Некуда
Шрифт:
– Что брака не должно быть в наше время.
– А что ж должно быть? Разврат?
– Гм!.. что вы еще называете развратом, – надо знать…
– А я называю развратом вот этакую пошлую болтовню при молодой женщине, которая только что вышла замуж и, следовательно, уважает брак.
Пархоменко заковыривал все глубже глаз и, видя, что к нему подходят Бычков и Арапов, воодушевлялся.
– Да мало ли что в Москве могут уважать! – произнес он, засмеявшись и хракнув носом.
Маркиза закусила поводья, зайчик нырнул ей в самый затылок, и мозги у нее запрыгали:
– Гггааа!
Маркиза понеслась зря. Все ее слушали, кто удерживая смех, кто с изумлением, и только одна Рогнеда Романовна, по долгу дружбы, с восторгом, да Малек-Адель – с спокойною важностью, точно барышня вырезала его из картинки и приставила дыбки постоять у стенки. А Белоярцев, смиренно пригнувшись к уху Арапова, слегка отпрукивал маркизу, произнося с расстановкой: «тпру, тпру, тпрусь, милочка, тпрусь».
Заяц швырял и ногами и ушами: неоценимые заслуги Москвы и богопротивные мерзости Петербурга так и летели, закидывая с головы до ног ледащинького Пархоменку, который все силился насмешливо и ядовито улыбаться, но вместо того только мялся и не знал, как подостойнее выйти из своего положения.
Он ухватился за казармы и сказал:
– Наши казармы по крайней мере менее вредны.
– Да, в них воздух чище, – насмешливо возразила, оглядываясь по сторонам, маркиза.
– Именно воздух чище: в них меньше все прокурено ладаном, как в ваших палатках. И еще в Москве нет разума: он потерян. Здесь идет жизнь не по разуму, а по предрассудкам. Свободомыслящих людей нет в Москве, – говорил ободренный Пархоменко.
– Как нет?
– Нет.
– Это вы серьезно говорите?
– Серьезно.
– Господин Арапов! я решительно не могу вас благодарить за доставление мне знакомства с господином Пархоменко.

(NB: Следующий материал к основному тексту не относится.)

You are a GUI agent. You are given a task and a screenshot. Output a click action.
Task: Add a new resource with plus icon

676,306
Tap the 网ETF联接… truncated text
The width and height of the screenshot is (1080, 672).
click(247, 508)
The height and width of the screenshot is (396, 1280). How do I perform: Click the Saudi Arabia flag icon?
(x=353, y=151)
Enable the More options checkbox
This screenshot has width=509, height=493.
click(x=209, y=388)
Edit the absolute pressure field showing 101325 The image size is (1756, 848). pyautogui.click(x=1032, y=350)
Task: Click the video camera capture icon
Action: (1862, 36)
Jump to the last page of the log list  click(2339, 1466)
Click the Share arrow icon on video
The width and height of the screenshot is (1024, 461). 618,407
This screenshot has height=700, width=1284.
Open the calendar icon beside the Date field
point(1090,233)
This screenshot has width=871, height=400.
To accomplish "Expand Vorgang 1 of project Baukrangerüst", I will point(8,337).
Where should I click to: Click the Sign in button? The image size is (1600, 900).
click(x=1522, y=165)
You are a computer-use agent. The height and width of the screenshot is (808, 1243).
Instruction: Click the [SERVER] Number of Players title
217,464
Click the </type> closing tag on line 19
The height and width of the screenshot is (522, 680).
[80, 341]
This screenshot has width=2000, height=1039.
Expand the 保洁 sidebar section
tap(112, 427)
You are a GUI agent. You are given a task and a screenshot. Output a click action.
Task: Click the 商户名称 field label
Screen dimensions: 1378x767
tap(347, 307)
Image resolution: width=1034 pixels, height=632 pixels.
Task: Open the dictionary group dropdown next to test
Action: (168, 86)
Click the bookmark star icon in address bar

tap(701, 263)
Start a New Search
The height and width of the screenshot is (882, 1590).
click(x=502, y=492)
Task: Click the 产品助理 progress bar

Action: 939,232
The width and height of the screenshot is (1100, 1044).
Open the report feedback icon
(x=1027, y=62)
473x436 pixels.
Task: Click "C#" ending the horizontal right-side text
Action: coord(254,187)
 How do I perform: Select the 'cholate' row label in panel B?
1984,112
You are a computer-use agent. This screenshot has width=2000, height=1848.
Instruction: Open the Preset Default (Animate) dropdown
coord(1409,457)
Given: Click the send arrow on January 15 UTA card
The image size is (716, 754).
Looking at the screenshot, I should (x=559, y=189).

Маркиза дернулась и отворотилась лицом к окну.
Арапов сделал поклон, который можно было истолковать различно, а Белоярцев опять прошептал у него под ухом: «тпрюсь, милая, тпрю».
Ново было впечатление, произведенное этою сценою на Розанова и Райнера, но все другие оставались совершенно покойны, будто этому всему непременно так и надо быть.
Никто даже не удивился, что маркиза после сделанного ею реприманда Пархоменке не усидела долго, оборотясь к окну, и вдруг, дернувшись снова, обратилась к нему со словами:
– А у вас что? Что там у вас? Гггааа! ни одного человека путного не было, нет и не будет. Не будет, не будет! – кричала она, доходя до истерики. – Не будет потому, что ваш воздух и болота не годятся для русской груди… И вы… (маркиза задохнулась) вы смеете говорить о наших людях, и мы вас слушаем, а у вас нет терпимости к чужим мнениям; у вас Марат – бог; золото, чины, золото, золото да разврат – вот ваши боги.
– Все же это положительное, – возразил Пархоменко.
– Да что ж это положительное-то?
– Всё. А ваши ученые, что они сделали? Что ваш Грановский?
– Гггааа!
Маркиза закатилась.
– Ma ch`ere, [51] –
– Ну, ну, что Грановский?
– Ma chere! – щелкнула опять Рогнеда Романовна, тронувшись за плечо маркизы.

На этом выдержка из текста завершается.